> [阅读节选]
-=-=-=-=-
李蕊,李萌
(中国政法大学民商经济法学院,北京 100088)
种子是农业的“芯片”。一粒种子,关系着中国人的饭碗安全。农业种质资源作为粮食安全和重要农产品有效供给的根基,是国家对外交往的底气,更是国家以民为本的基石。当下中国作为世界上农业种质资源最为丰富的国家之一,却面临种质资源普查收集不到位、统合管理能力不足、优质种质资源流失严重、国内种业竞争力弱等危机,农业种质资源保护任务迫在眉睫。农业种质资源保护是一项复杂性、长期性的重要公共使命,法治监督是落实农业种质资源保护、规范权力运行的重器。
-=-=-=-=-
> [数据区块]

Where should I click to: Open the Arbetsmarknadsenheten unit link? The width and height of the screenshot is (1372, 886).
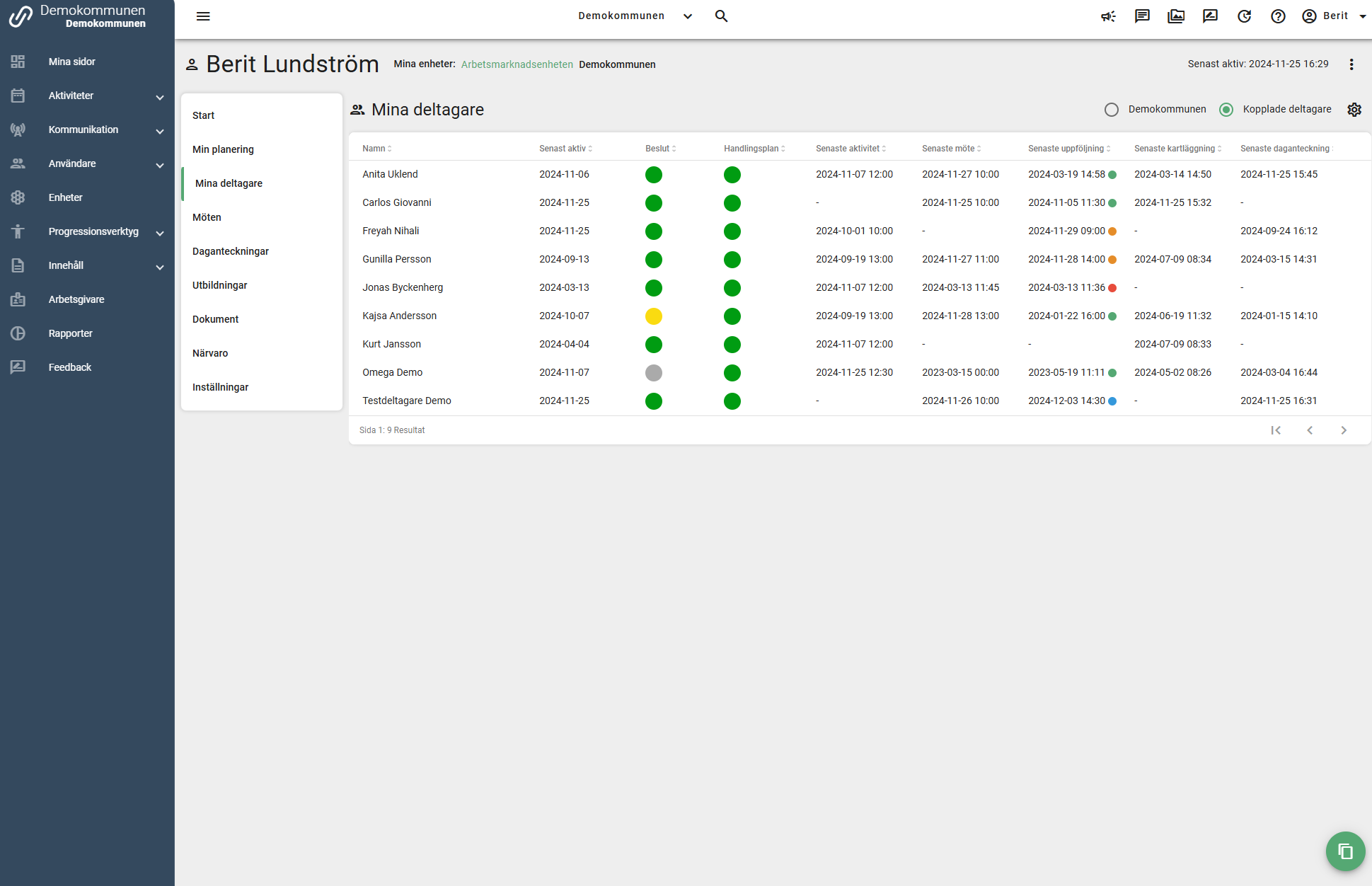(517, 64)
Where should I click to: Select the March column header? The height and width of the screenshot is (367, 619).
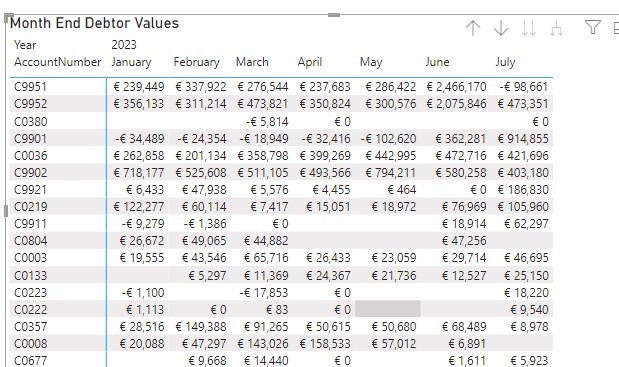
-=-=-=-=-
> [任务说明] 请依据阅读节选,逐项列出文中所称中国当下面临的各项危机。 上述数据与阅读节选并无关联。

> [任务答复]
1. 种质资源普查收集不到位
2. 统合管理能力不足
3. 优质种质资源流失严重
4. 国内种业竞争力弱